**Given passage**
________________
As the new year arrives people analyze their lives and wish to bring positive changes. So, everyone comes up with a New Year's resolution and hopes to stick to it throughout the year. Some do become successful, but most of the resolutions don’t make it past January. I wondered why it was that hard and took a plunge into human psychology. Here are the reasons why resolutions fail that I could find out from my research.

  1. The resolution is not specific enough. Jonathan Alpert, the author of "Be Fearless: Change Your Life in 28 Days," says in his interview with Business Insider, that people make vague goals like “lose weight” and “exercise more” and fail to stick to them.

  2. Not framing positively. People frame their resolution with negativity e.g., “I am not going to eat junk food or not get drunk.”

  3. Goals are too ambitious. I am going to run a marathon or lose 50 pounds in two months is too ambitious a goal if not planned out very well.

  4. Making a resolution for others. Sometimes people make resolutions by getting influenced by their friends without knowing what they really want. Sometimes people make career advancement goals or earn degrees or certifications in new fields under the influence of others like uncles, aunts, or very successful friends, instead of knowing one’s own personality or needs.

  5. Lack of planning and thought behind it. Most resolutions fail because they are not well planned. People greatly underestimate the power of planning to be successful in anything they want to achieve.

Well, what if we are determined to stick to our resolution the whole year! Many of you reading this blog may choose to go plant-based in 2020. Now let’s explore how to do it right.

1. Make a very specific resolution. Most people don't successfully follow through on their resolutions — largely because they're so general and non-specific. That's where science and research can help. Using specific, science-backed resolutions, you can boost your chances of successfully transforming your life in the New Year. By watching documentaries and reading books, convince yourself to come up with your goal. Here, it could be completely changing your lifestyle to plant-based in 3 years. See this earlier blog post which elaborates upon the following approach. Here are a few methods to go plant-based!
________________
**Collection entries**
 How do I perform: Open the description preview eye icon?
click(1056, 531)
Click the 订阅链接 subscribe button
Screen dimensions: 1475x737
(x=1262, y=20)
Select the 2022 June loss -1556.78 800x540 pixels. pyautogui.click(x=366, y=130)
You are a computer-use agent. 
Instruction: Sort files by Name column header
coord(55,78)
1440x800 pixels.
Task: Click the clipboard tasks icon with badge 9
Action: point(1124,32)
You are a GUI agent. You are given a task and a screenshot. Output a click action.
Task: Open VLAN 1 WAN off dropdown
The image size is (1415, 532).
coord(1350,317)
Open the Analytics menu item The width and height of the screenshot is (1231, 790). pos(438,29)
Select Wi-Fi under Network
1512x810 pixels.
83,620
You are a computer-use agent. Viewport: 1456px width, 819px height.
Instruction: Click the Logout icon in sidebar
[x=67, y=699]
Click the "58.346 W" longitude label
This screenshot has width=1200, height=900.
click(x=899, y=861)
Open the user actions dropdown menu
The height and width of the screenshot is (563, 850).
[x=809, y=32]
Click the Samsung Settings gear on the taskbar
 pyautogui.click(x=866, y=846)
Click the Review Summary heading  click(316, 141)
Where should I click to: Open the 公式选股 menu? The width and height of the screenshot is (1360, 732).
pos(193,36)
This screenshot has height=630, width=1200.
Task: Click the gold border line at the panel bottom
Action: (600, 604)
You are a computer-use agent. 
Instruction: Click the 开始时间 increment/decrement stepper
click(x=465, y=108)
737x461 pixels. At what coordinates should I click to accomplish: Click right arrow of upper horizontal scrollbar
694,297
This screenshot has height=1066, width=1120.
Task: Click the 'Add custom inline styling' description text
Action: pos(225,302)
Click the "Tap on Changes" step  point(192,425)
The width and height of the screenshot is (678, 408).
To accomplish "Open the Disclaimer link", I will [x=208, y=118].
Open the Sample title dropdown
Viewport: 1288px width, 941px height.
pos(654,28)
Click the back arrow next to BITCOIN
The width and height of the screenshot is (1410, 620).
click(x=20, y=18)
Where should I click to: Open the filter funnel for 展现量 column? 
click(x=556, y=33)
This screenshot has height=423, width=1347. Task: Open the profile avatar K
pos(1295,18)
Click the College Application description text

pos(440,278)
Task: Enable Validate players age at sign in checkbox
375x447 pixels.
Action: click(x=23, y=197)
________________
**The request**
Carry on the piece about New Year's resolutions and going plant-based, starting right after its last sentence.

**Answer to the task**
  1. You can go plant-based suddenly overnight, but plan rigorously and find a lot of social and emotional support to stick to your resolution.

  2. Go a little slower and give up one item each month (Red meat in January, poultry in February, etc.) gaining total control by the end of the year and not having to resort back to old bad-eating habits again.

  3. Another way that works with great success is going week by week. For example, all lunches could be plant-based. Then, once this is achieved for a few weeks, go for plant-based dinners as well. This strategy allows one to called acquire “new territory” and “hold the ground that is conquered.” The beauty of this strategy is that even if progress stalls for a while we will have made a sustainable move toward our goal.  

2. Frame your resolution positively. Positive thinking gives the emotional strength to turn any resolution into a success. Instead of saying “I am not going to eat meat,” positively frame it as “I will eat more whole food plant-based foods,” or “I will taste more variety of plant-based dishes.” This will shift your focus from thinking about not eating meat and the feeling that you are giving up something up, to positively thinking about eating plant-based which is much healthier. It will also make the quest for new dishes exciting and something to look forward to.

3. Make reachable and reasonable goals. Making simple and reasonable goals is the key to success. You can simplify your goal into bite-size portions that you can achieve step by step. Then evaluate your results and tweak or change your strategy if needed.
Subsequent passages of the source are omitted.